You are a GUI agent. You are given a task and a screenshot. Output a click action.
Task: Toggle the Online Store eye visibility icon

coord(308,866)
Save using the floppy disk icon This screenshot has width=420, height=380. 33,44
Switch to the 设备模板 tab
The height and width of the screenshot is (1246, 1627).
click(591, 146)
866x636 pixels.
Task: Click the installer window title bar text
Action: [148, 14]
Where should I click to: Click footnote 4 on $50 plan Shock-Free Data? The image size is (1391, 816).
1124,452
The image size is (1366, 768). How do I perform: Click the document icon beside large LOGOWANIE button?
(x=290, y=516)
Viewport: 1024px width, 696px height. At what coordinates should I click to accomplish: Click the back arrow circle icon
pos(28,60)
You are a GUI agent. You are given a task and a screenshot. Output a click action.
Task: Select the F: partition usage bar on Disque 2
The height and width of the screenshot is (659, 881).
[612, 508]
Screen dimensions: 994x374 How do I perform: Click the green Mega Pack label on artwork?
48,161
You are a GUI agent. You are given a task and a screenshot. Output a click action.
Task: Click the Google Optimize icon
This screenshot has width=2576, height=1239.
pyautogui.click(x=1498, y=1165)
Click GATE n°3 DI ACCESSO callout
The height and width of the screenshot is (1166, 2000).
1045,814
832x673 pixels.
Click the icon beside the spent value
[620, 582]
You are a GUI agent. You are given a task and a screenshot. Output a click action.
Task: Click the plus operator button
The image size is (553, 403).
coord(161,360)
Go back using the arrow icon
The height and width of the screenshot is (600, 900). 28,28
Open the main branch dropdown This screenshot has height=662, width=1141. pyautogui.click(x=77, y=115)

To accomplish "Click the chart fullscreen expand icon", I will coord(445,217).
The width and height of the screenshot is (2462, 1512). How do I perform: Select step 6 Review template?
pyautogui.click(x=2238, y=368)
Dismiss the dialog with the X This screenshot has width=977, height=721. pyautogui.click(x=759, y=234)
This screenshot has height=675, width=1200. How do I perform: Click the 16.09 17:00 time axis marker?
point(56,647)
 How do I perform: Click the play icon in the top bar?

* * *

__Written task__
Rewrite these lines as a numbered list, leaving out the blank lines.

__Answer to this problem__
1. You are a GUI agent. You are given a task and a screenshot. Output a click action.
2. Task: Toggle the Online Store eye visibility icon
3. coord(308,866)
4. Save using the floppy disk icon This screenshot has width=420, height=380. 33,44
5. Switch to the 设备模板 tab
6. The height and width of the screenshot is (1246, 1627).
7. click(591, 146)
8. 866x636 pixels.
9. Task: Click the installer window title bar text
10. Action: [148, 14]
11. Where should I click to: Click footnote 4 on $50 plan Shock-Free Data? The image size is (1391, 816).
12. 1124,452
13. The image size is (1366, 768). How do I perform: Click the document icon beside large LOGOWANIE button?
14. (x=290, y=516)
15. Viewport: 1024px width, 696px height. At what coordinates should I click to accomplish: Click the back arrow circle icon
16. pos(28,60)
17. You are a GUI agent. You are given a task and a screenshot. Output a click action.
18. Task: Select the F: partition usage bar on Disque 2
19. The height and width of the screenshot is (659, 881).
20. [612, 508]
21. Screen dimensions: 994x374 How do I perform: Click the green Mega Pack label on artwork?
22. 48,161
23. You are a GUI agent. You are given a task and a screenshot. Output a click action.
24. Task: Click the Google Optimize icon
25. This screenshot has width=2576, height=1239.
26. pyautogui.click(x=1498, y=1165)
27. Click GATE n°3 DI ACCESSO callout
28. The height and width of the screenshot is (1166, 2000).
29. 1045,814
30. 832x673 pixels.
31. Click the icon beside the spent value
32. [620, 582]
33. You are a GUI agent. You are given a task and a screenshot. Output a click action.
34. Task: Click the plus operator button
35. The image size is (553, 403).
36. coord(161,360)
37. Go back using the arrow icon
38. The height and width of the screenshot is (600, 900). 28,28
39. Open the main branch dropdown This screenshot has height=662, width=1141. pyautogui.click(x=77, y=115)
40. To accomplish "Click the chart fullscreen expand icon", I will coord(445,217).
41. The width and height of the screenshot is (2462, 1512). How do I perform: Select step 6 Review template?
42. pyautogui.click(x=2238, y=368)
43. Dismiss the dialog with the X This screenshot has width=977, height=721. pyautogui.click(x=759, y=234)
44. This screenshot has height=675, width=1200. How do I perform: Click the 16.09 17:00 time axis marker?
45. point(56,647)
46.  How do I perform: Click the play icon in the top bar?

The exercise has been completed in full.